Europe’s declining growth prospects: Moody’s


Absent reform, region faces serious demographic, productivity challenges.

European economic growth potential is poised to slow significantly in the years ahead, driven by population aging and lagging productivity, says Moody’s Ratings.

In a new report, the rating agency warned that trend GDP growth is projected to slow from its current level of 1.8% to just 1.2% by 2033 — with the trend dropping to less than 1% in the region’s three largest economies, Germany, France and Italy.

“We expect a significant decline over the next decade, driven by an aging population,” it said, noting that its forecast factors in projected trends in demographics, immigration, labour force participation and productivity, among other considerations.

“Without policy action, the slowdown in trend growth could lower our view of countries’ economic strength, a key credit consideration,” it also warned.

Indeed, Moody’s said that its economic strength assessments would likely decline by one notch for most European countries, while dropping two notches for Croatia and Cyprus.

The negative demographic picture could be at least partly offset by policies to boost immigration, improve labour participation and enhance productivity, it noted.

“In the short-term, an increase in skilled worker migration is likely to mitigate the effect of adverse demographic trends. Longer term, higher immigration and rising participation rates can help soften the effect of aging populations,” it said.

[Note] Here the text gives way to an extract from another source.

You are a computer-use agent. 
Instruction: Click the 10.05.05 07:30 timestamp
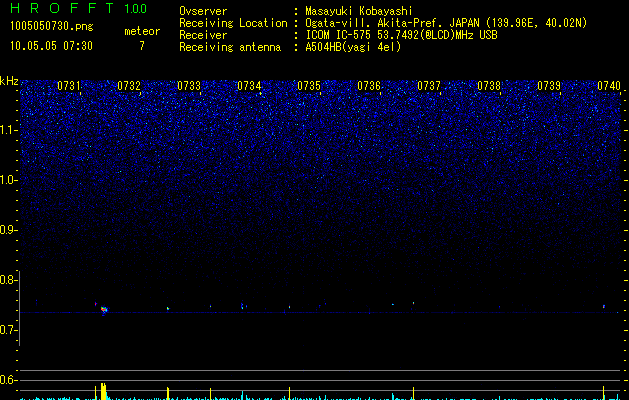click(x=51, y=46)
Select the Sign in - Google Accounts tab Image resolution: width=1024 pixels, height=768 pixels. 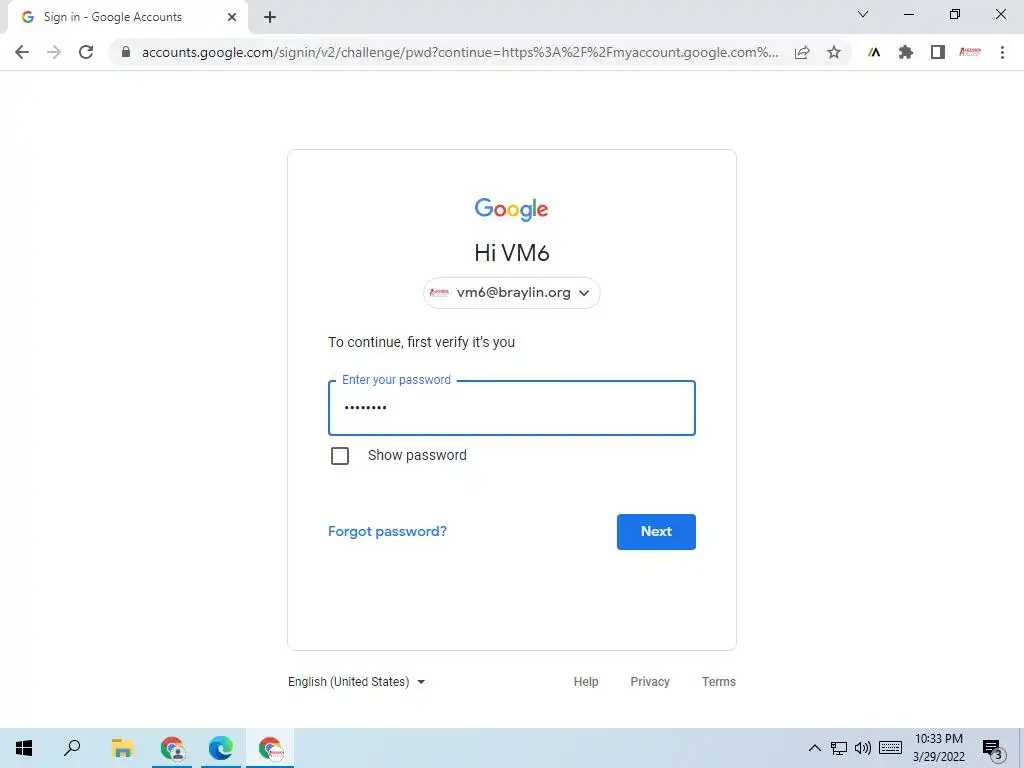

“However, significant domestic reforms to boost labour market participation would be needed to prevent steady shrinking of the labour force,” it added.

Additionally, the outlook could be helped by reforms that aim to enhance productivity.

“These include reforms expected to yield positive results in the near-to-medium term such as cutting bureaucracy, more effective EU funds targeting and additional infrastructure investment,” it said — adding that longer term reforms are needed to help shift toward more productive industries, to support research and development and to increase and enhance the efficiency of education spending.

“However, the prospect of and commitment to implementing comprehensive reforms are still unclear at this stage,” it cautioned.